The P-glycoprotein (P-gp) plays a major role in the efflux of chemotherapeutic drugs and significantly limits chemotherapy efficacy. Chemosensitizers augment the therapeutic effects of anticancer agents by overcoming drug resistance mechanisms. In this study, the chemosensitizing property of andrographolide (Andro) in P-gp overexpressing multidrug-resistant (MDR) colchicine-selected KBCh^R 8-5 cells was evaluated. Molecular docking studies showed Andro exhibits higher binding interaction with P-gp than the other two ABC-transporters studied. Further, it inhibits P-gp transport function in a concentration dependant manner in the colchicine-selected KBCh^R 8-5 cells. Moreover, Andro downregulates P-gp overexpression via NF-κB signaling in these MDR cell lines.
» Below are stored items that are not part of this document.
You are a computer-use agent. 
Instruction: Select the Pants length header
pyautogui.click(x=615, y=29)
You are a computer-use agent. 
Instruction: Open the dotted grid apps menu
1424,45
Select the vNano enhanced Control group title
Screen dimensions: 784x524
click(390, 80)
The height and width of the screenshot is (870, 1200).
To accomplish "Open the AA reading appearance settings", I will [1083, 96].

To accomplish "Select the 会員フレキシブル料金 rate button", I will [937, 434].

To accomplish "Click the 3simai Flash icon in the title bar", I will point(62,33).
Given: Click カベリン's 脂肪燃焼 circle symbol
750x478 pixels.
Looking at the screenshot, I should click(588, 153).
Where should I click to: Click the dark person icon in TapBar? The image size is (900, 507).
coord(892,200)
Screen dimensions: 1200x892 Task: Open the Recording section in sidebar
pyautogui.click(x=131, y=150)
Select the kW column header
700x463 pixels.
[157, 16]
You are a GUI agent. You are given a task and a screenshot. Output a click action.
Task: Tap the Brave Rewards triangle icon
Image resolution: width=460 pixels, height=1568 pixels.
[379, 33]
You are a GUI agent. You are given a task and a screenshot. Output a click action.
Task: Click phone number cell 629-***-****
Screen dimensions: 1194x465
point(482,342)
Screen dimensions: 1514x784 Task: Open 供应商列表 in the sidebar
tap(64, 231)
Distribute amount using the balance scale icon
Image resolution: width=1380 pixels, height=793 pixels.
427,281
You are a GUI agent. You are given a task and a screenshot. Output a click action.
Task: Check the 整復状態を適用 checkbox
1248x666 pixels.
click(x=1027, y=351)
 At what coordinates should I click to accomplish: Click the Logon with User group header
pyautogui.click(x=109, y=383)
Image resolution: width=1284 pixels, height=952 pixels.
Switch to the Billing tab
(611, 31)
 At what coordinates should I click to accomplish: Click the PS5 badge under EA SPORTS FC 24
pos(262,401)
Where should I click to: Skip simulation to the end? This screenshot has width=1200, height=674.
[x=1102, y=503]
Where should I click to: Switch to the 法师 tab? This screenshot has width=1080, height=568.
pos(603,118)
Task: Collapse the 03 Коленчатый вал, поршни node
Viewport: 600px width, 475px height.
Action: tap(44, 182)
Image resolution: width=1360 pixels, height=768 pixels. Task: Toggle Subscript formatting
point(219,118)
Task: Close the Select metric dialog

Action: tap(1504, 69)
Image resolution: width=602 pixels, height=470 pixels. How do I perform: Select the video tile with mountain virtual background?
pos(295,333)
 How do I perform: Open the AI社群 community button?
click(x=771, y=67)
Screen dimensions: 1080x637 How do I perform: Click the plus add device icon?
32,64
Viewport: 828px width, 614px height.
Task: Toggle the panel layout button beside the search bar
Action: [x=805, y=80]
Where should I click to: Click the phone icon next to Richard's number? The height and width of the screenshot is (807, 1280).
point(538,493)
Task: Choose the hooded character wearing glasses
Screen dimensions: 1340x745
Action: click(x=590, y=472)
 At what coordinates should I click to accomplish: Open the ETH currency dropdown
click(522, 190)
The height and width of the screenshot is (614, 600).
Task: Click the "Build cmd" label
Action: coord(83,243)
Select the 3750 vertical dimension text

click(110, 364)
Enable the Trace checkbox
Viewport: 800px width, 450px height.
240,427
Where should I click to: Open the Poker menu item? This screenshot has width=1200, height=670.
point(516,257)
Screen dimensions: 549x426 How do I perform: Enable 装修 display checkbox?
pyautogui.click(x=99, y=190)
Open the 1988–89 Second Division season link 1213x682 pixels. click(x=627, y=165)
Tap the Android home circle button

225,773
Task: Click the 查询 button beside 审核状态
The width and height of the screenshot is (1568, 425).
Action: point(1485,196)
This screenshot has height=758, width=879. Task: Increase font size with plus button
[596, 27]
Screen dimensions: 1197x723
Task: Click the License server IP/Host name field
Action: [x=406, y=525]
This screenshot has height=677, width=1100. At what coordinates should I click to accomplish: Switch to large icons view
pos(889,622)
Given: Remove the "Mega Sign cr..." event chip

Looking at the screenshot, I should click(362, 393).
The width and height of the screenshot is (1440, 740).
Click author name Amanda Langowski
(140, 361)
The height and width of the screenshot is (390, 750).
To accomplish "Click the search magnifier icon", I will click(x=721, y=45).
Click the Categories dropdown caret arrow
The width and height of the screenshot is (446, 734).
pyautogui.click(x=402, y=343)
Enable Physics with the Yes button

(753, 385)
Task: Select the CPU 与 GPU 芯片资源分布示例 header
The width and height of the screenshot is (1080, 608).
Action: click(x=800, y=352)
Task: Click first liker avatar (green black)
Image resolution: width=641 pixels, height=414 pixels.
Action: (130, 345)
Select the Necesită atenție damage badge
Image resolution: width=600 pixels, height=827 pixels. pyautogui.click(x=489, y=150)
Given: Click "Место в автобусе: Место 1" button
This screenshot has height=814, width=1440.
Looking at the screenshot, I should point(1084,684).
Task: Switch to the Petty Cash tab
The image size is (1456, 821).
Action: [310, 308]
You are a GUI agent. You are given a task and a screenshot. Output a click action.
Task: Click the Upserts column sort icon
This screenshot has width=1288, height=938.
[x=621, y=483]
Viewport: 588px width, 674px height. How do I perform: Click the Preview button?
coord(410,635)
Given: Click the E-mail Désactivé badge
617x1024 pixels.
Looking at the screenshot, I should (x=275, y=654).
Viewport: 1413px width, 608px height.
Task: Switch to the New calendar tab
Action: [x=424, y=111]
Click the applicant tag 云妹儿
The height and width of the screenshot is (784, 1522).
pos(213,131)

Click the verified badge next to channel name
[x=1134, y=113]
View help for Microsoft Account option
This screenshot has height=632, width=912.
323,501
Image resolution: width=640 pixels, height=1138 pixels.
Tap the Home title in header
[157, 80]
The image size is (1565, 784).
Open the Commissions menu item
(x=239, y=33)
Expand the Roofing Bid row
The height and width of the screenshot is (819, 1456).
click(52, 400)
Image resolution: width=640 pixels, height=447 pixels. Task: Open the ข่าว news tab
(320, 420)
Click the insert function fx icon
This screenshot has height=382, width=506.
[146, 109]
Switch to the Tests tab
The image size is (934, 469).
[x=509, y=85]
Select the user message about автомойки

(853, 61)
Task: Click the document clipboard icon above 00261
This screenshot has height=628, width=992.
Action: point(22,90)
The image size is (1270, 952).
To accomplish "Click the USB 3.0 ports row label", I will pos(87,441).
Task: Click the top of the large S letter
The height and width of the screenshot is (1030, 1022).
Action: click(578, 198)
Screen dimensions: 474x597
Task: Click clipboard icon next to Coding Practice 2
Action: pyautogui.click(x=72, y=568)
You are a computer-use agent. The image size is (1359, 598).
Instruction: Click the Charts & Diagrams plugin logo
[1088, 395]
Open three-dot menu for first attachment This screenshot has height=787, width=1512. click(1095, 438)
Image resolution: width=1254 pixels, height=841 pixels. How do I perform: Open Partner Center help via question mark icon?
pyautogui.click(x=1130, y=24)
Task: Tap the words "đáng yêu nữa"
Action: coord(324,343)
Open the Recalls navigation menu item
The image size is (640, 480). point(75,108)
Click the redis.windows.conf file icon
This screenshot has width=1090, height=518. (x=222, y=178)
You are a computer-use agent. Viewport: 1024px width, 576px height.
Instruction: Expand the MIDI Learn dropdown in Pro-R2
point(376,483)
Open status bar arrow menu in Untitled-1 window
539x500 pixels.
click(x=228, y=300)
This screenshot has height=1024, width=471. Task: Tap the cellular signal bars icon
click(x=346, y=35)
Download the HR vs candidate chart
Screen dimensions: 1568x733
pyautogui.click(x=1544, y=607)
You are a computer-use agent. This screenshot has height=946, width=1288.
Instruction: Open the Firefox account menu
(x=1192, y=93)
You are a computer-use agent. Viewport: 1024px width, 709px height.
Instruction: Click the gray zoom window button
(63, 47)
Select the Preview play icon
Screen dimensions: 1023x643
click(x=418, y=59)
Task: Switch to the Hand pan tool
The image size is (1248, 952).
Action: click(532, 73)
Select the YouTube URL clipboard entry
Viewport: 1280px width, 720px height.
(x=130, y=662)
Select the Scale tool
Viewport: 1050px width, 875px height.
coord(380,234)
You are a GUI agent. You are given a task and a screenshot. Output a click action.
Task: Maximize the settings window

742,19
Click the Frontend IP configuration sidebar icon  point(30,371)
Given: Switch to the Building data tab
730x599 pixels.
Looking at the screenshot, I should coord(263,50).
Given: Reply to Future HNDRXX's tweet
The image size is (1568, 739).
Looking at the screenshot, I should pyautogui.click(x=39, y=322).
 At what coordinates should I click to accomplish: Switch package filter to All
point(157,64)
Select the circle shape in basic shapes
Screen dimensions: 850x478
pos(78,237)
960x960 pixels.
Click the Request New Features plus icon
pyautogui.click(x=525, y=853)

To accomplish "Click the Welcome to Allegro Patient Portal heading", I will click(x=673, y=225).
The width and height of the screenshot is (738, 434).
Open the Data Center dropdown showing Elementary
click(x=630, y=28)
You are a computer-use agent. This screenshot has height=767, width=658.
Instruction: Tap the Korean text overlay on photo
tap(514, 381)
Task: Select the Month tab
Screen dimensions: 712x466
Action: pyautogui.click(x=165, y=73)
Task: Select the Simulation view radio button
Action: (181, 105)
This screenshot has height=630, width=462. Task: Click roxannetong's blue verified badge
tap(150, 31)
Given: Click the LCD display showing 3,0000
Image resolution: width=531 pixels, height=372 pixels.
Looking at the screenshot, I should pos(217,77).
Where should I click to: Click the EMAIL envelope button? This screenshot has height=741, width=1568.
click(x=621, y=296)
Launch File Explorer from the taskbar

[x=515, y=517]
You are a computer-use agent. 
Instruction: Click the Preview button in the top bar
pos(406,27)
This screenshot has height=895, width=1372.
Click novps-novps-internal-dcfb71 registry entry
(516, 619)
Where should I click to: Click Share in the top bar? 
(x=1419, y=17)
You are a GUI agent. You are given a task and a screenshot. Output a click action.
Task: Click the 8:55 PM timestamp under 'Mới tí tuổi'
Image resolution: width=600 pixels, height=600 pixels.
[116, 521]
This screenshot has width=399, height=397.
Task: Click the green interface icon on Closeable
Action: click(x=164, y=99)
MTT-based cell-based assay illustrates that Andro treatment augments the PTX effect in the KBCh^R 8-5 cells. Further, the Andro plus PTX combination showed enhanced apoptotic cell death in KBCh^R 8-5 cells compared with PTX alone treatment. Therefore, the results showed that Andro enhances PTX therapeutic effect in the drug-resistant KBCh^R 8-5 cells.

Keywords: Multidrug resistance; P-glycoprotein; andrographolide; chemosensitization; nuclear factor-κB.